Stołeczni urzędnicy wykazali się niedbalstwem i wpisali w uchwałę o opłatach za śmieci złe kwoty wyliczeń. Dotyczyło to m.in. wielkości pojemników. Dodatkowo RIO inaczej niż samorządowcy zinterpretowała przepis dotyczący kar za niesegregowanie.
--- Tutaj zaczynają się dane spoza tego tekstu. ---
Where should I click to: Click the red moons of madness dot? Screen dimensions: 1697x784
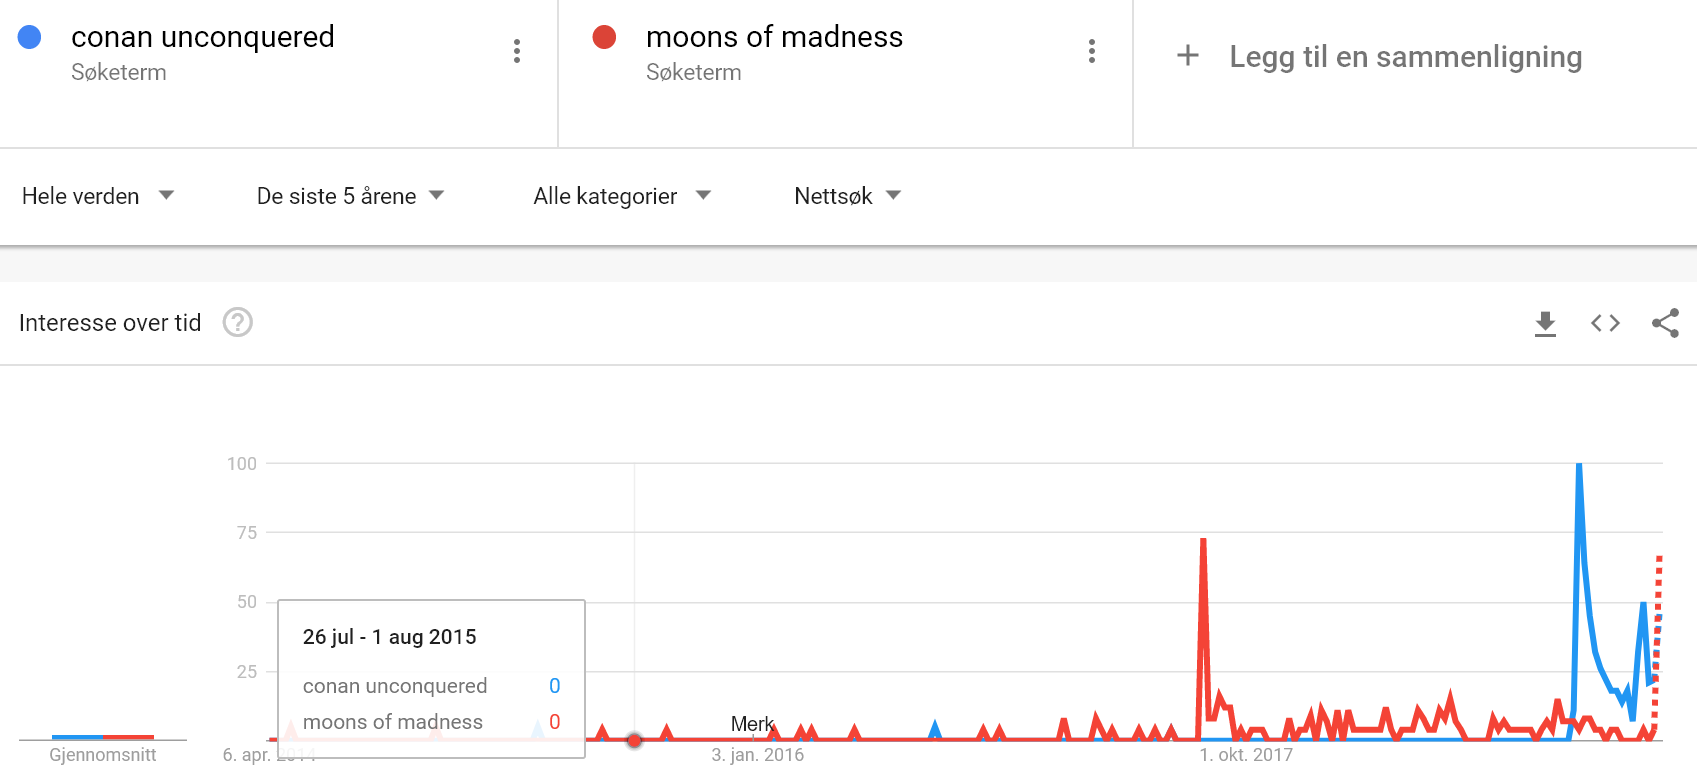[604, 37]
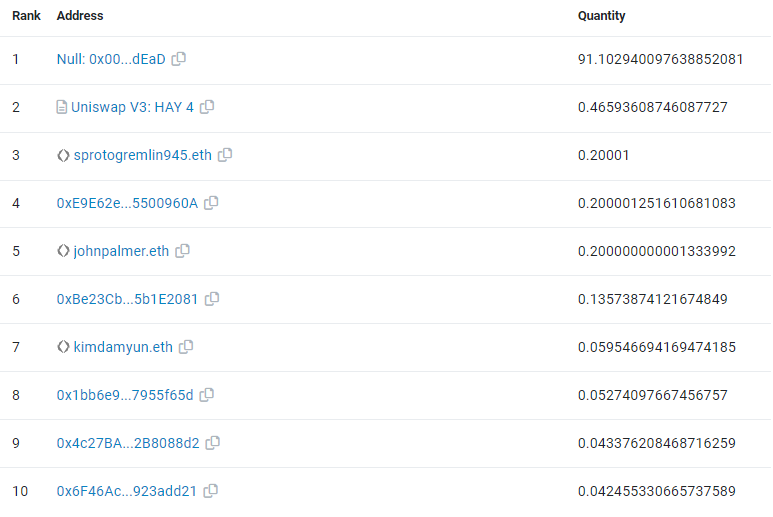Open kimdamyun.eth address details

[123, 347]
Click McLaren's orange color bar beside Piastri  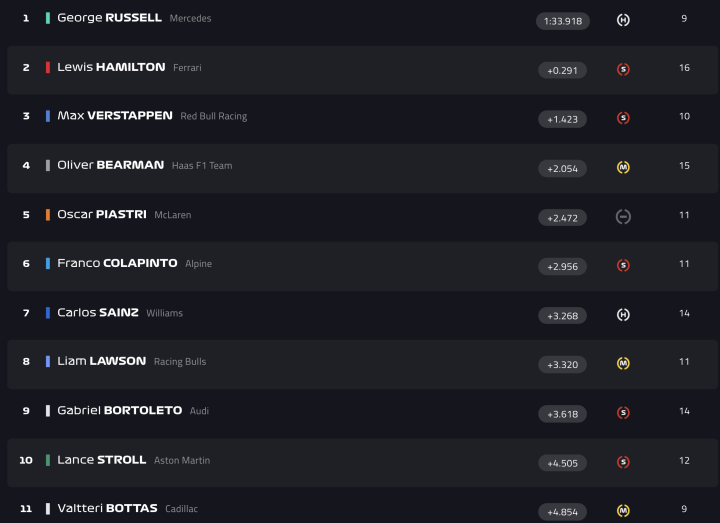(48, 215)
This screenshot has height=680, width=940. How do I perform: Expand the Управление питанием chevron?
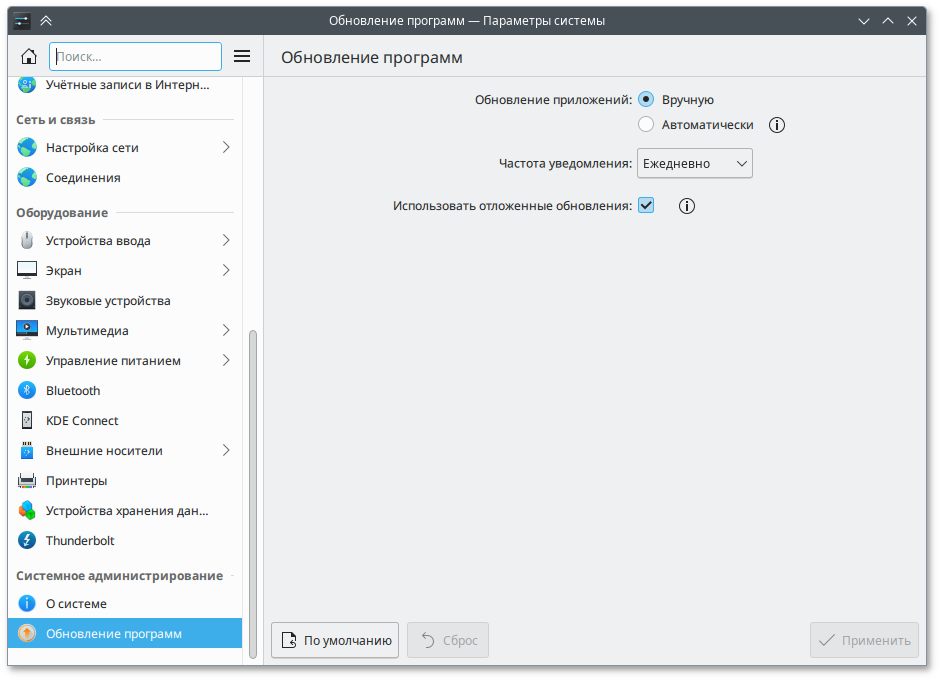226,361

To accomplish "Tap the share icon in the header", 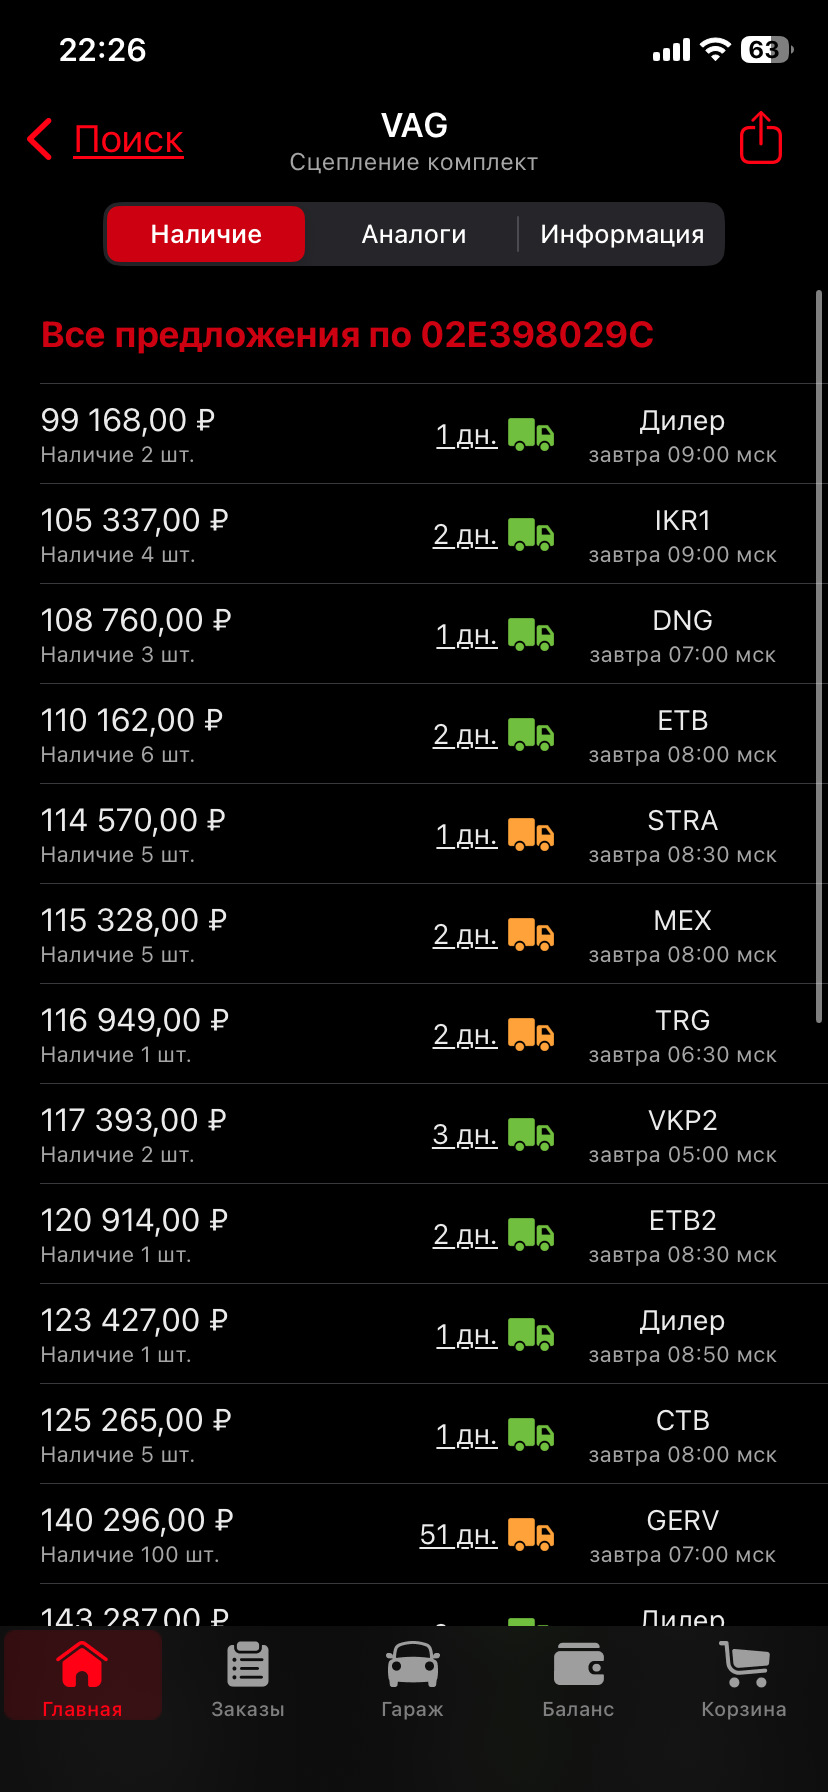I will [760, 138].
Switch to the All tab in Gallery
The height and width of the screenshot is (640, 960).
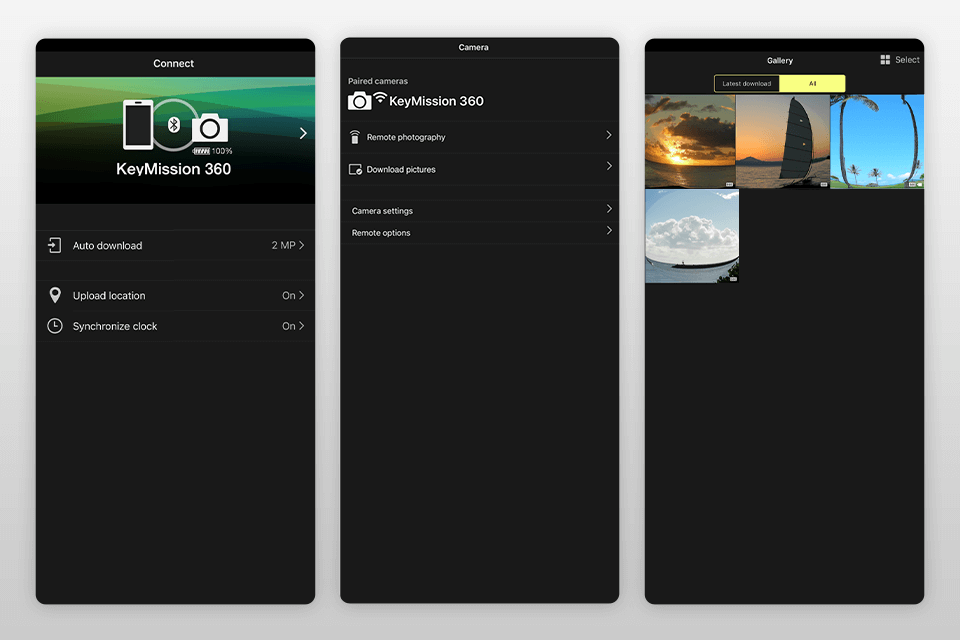[x=812, y=83]
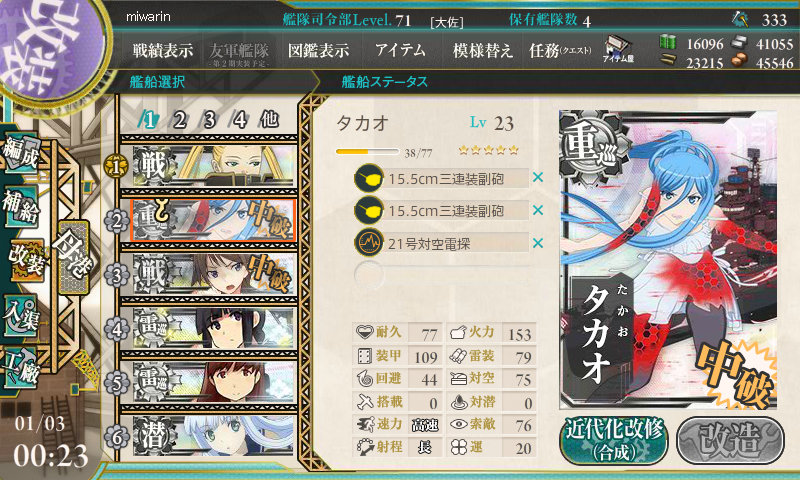The width and height of the screenshot is (800, 480).
Task: Click the empty fourth equipment slot
Action: pos(442,275)
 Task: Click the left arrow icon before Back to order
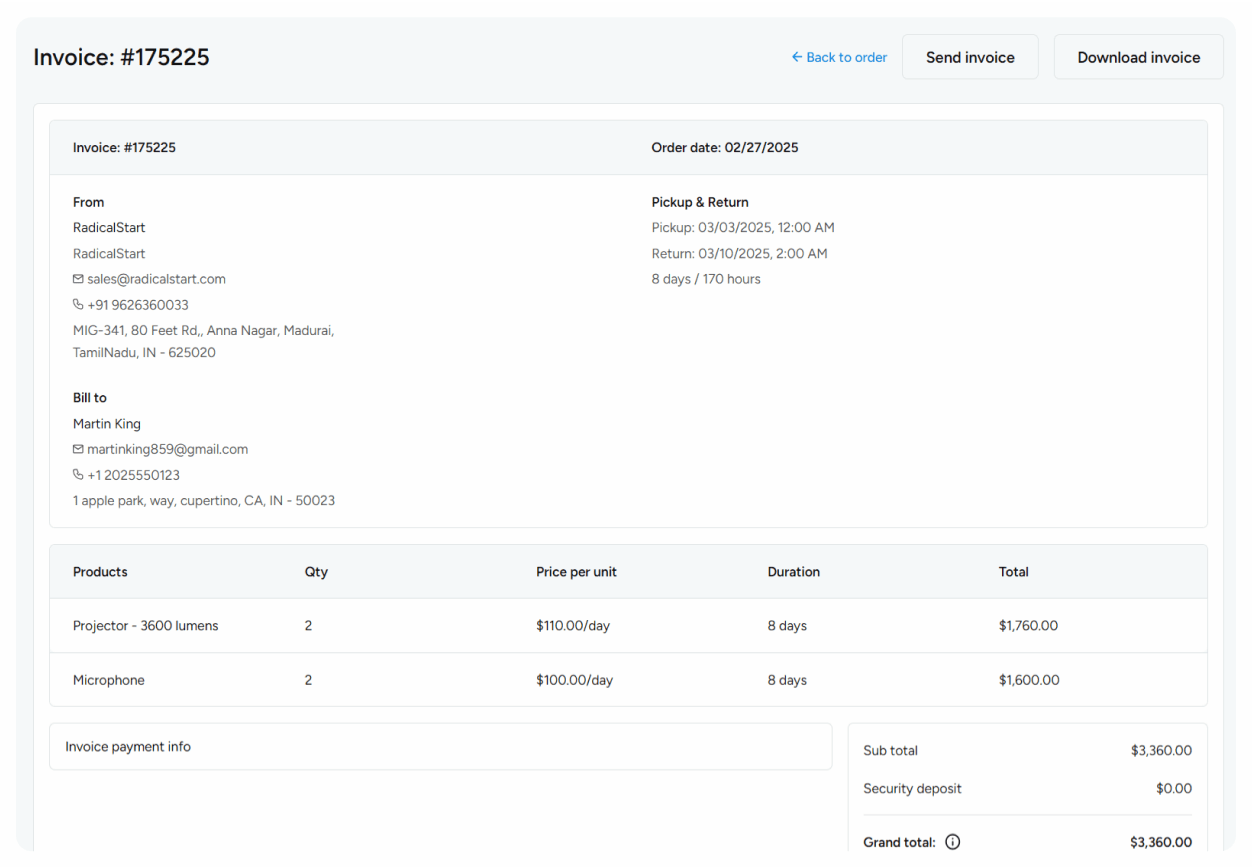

Te błędy nie są korzystne dla budżetu miasta, ale dla mieszkańców oznaczają miesiąc zwłoki przed wzrostem cen.
Awantura na sesji
Dziś na sesji Rada Warszawy zajmie się po raz kolejny tematem śmieci i poprawi uchwałę przyjętą w grudniu. - Dla mieszkańców zmienia to tylko tyle, że podwyżka zacznie obowiązywać miesiąc później niż zakładaliśmy, czyli od marca a nie od 1 lutego – mówi wiceprezydent Warszawy Michał Olszewski.
Drożej od marca
Ustalone w grudniu nowe taryfy się nie zmienią. A więc od 1 marca mieszkańcy domów jednorodzinnych będą płacić 94 zł a mieszkańcy bloków – 65 zł. - Poprawimy tylko te techniczne błędy, które wkradły się do poprzedniej uchwały. Żadnych zmian w cenach za odbiór śmieci ani w sposobie naliczania opłat na razie nie będzie – zapewnia radny miasta Mariusz Frankowski z Koalicji Obywatelskiej.
To nie koniec
Radni jednak nadal będą pracować nad nowym systemem. Chcą, by docelowo w stolicy obowiązywał system naliczania opłat w zależności od zużycia wody w poszczególnych gospodarstwach domowych.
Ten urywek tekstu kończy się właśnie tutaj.